I am encountering issues where queries are not being retried despite a retry policy being configured when creating a new Cluster object.

Reads and writes work fine but then at some point we get errors on some of them: gocql: no hosts available in the pool. Delving in the code I see that it should indeed retry the queries (I forced a query execution error in the debugger).

I then added logging to the cluster:

cluster.Logger = logger
cluster.QueryObserver = logger
cluster.BatchObserver = logger
cluster.ConnectObserver = logger

The logger gets called for queries that succeed but never for those that fail. I wonder if it is because the queries are not even ran once due to no hosts being in the connection pool?
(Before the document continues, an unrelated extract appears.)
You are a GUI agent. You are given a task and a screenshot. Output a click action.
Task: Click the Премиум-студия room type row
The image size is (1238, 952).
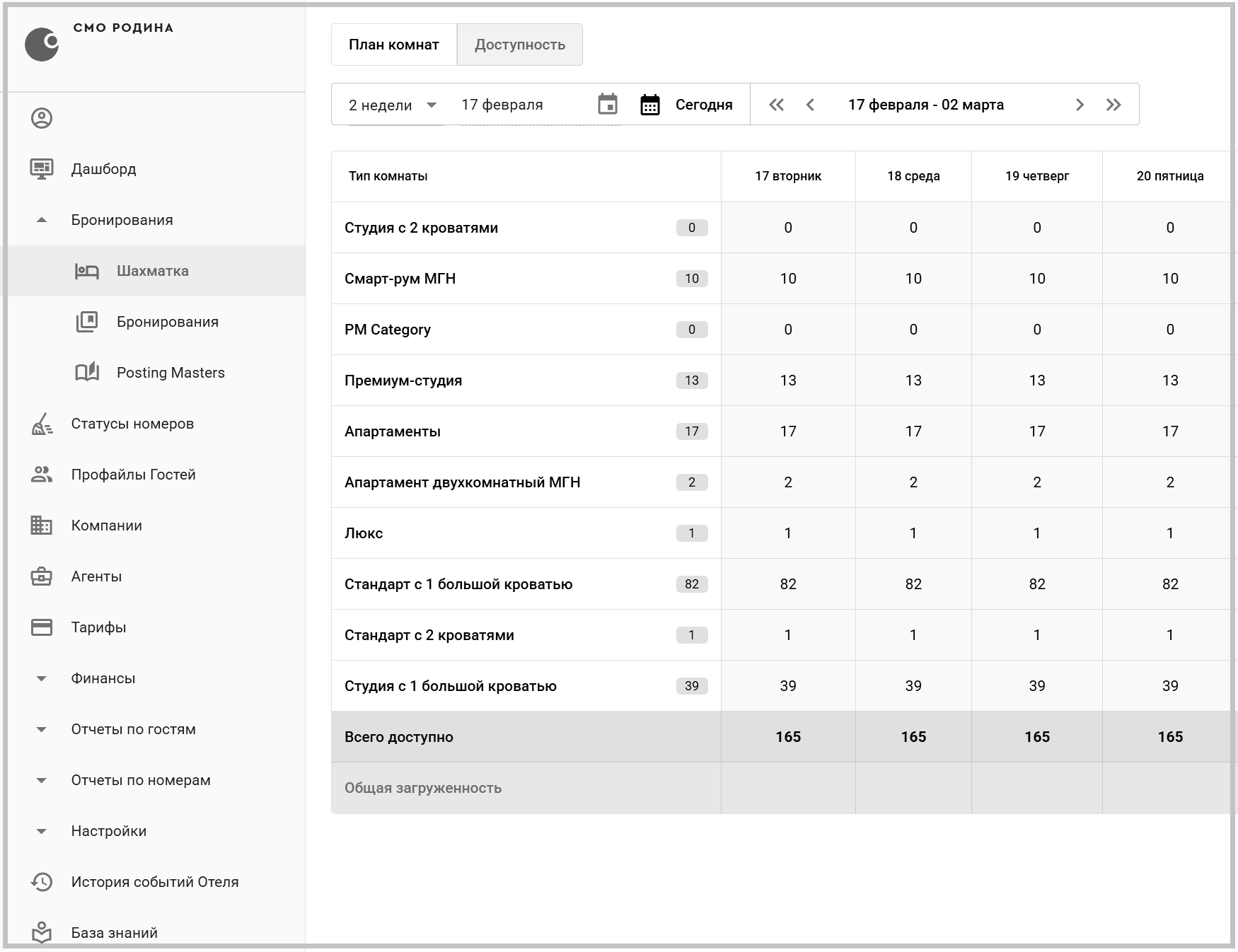[x=403, y=381]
I sometimes see connection events before the failures (can be a few milliseconds or minutes) but that is not always the case and they are not error logs either. Connect: Dial Duration: 5.383348ms, Host: 10.173.92.242

I know that the network on my kubernetes cluster is a bit flaky sometimes but I assume this should be taken care of gracefully with reconnections on the connection pool and retries on the queries.

I am running version v1.13.0 of the driver. I see that v1.14.X have changes around connections but am unsure they are related to the issues I am having and have held off on updating due to lack of time to test it out.

dkropachev commented 3 weeks ago

Could you please provide your ClusterConfig including HostSelectionPolicy and retry policy.

ouamer-dahmani commented 3 weeks ago

Hello!

It is equivalent to the following. I used high values to see if it would help pass through the potential instability.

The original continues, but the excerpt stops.